• [Extracted entries]

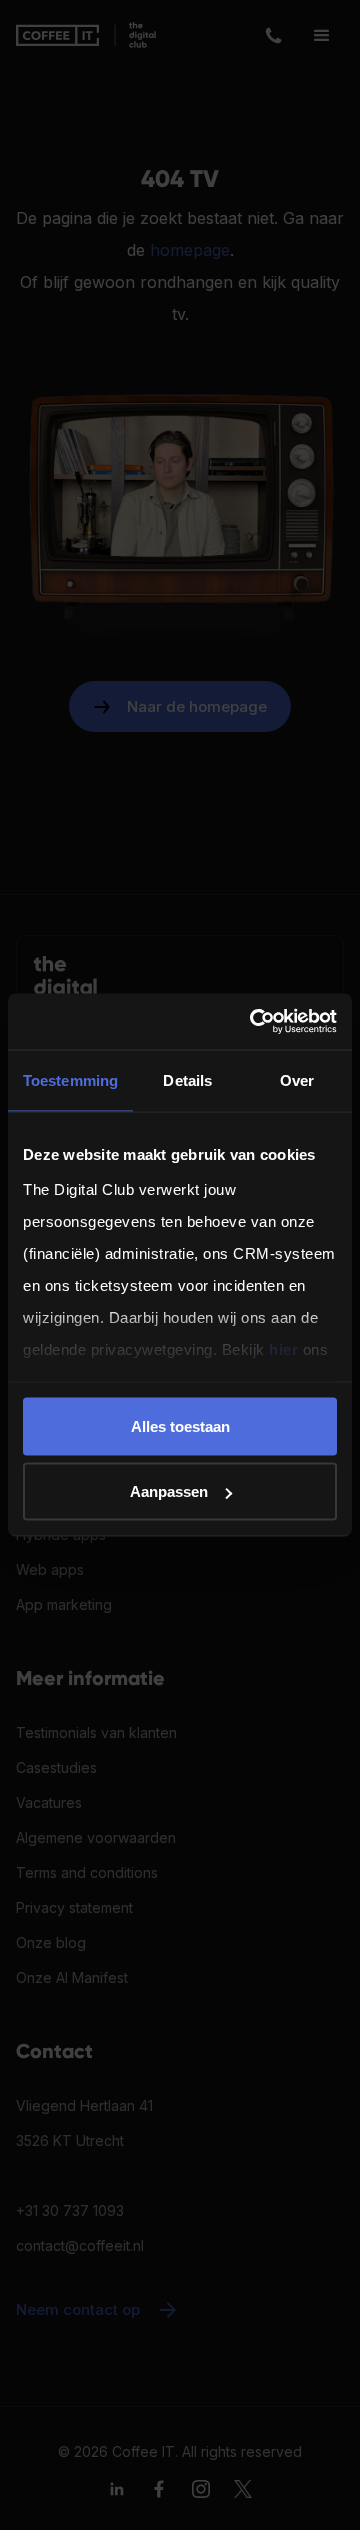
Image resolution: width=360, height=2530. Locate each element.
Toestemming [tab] (70, 1079)
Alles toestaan (180, 1425)
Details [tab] (187, 1079)
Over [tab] (297, 1079)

• [Exercise details]
Transcribe every entry exactly, leaving out the pictures.

• [Final answer]
Image resolution: width=360, height=2530. Locate each element.
Toestemming [tab] (70, 1079)
Alles toestaan (180, 1425)
Details [tab] (187, 1079)
Over [tab] (297, 1079)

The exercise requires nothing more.